### Task objective
Update the listing from the line containing "Image resolution: width=1512" through the end, replacing "stepper" with "progress bar" and keeping everything else the same.

[Part of a data file]
__________________________________________________

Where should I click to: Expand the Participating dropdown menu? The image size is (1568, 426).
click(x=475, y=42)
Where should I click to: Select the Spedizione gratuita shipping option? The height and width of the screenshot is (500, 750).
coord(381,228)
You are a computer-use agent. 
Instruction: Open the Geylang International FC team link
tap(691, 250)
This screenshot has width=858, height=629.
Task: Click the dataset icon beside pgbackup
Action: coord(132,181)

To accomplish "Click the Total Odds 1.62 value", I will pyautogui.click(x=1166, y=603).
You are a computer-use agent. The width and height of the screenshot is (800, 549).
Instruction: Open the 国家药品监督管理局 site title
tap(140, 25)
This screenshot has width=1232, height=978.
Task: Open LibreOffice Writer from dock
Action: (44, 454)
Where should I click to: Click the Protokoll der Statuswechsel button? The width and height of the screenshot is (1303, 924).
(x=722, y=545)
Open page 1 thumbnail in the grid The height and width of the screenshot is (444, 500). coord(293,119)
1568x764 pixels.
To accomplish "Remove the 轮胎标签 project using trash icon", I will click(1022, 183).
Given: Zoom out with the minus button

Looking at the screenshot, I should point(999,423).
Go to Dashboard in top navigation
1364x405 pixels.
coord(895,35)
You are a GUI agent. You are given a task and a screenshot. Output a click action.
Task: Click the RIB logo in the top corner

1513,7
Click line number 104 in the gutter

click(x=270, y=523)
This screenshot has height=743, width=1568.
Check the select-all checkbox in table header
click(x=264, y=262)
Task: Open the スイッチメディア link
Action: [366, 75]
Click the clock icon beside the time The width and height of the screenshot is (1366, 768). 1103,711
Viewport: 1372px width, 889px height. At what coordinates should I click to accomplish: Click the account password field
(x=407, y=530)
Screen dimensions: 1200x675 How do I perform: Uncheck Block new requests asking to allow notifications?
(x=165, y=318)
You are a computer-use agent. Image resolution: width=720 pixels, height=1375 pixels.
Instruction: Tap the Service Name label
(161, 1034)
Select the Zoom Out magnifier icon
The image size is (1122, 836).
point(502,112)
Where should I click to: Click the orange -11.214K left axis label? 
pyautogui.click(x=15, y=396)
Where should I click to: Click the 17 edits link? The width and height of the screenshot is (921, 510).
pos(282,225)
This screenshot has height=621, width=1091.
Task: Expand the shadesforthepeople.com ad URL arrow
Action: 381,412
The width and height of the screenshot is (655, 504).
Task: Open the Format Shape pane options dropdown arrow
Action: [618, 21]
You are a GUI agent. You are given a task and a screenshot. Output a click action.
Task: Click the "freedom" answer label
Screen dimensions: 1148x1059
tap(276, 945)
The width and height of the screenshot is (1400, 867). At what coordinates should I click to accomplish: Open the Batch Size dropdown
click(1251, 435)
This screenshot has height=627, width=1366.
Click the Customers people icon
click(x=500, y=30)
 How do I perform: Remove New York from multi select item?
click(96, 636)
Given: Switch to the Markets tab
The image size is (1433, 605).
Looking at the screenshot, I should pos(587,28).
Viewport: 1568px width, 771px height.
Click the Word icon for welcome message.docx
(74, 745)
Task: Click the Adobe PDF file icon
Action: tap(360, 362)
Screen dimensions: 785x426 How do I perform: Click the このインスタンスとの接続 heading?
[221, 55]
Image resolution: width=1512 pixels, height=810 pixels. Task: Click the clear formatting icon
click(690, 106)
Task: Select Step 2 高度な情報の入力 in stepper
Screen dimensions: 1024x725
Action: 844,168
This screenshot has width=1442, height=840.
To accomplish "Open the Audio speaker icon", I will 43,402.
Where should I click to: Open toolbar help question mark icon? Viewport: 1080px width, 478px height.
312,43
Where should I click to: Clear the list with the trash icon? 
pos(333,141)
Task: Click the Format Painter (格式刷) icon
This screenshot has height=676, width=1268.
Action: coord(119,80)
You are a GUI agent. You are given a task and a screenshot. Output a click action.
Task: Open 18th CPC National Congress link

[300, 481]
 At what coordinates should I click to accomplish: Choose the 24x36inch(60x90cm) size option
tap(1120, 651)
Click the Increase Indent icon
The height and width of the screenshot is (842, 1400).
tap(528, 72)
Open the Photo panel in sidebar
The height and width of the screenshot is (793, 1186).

__________________________________________________

### Answer to this task
Image resolution: width=1512 pixels, height=810 pixels. Task: Click the clear formatting icon
click(690, 106)
Task: Select Step 2 高度な情報の入力 in progress bar
Screen dimensions: 1024x725
Action: 844,168
This screenshot has width=1442, height=840.
To accomplish "Open the Audio speaker icon", I will 43,402.
Where should I click to: Open toolbar help question mark icon? Viewport: 1080px width, 478px height.
312,43
Where should I click to: Clear the list with the trash icon? 
pos(333,141)
Task: Click the Format Painter (格式刷) icon
This screenshot has height=676, width=1268.
Action: coord(119,80)
You are a GUI agent. You are given a task and a screenshot. Output a click action.
Task: Open 18th CPC National Congress link

[300, 481]
 At what coordinates should I click to accomplish: Choose the 24x36inch(60x90cm) size option
tap(1120, 651)
Click the Increase Indent icon
The height and width of the screenshot is (842, 1400).
tap(528, 72)
Open the Photo panel in sidebar
The height and width of the screenshot is (793, 1186).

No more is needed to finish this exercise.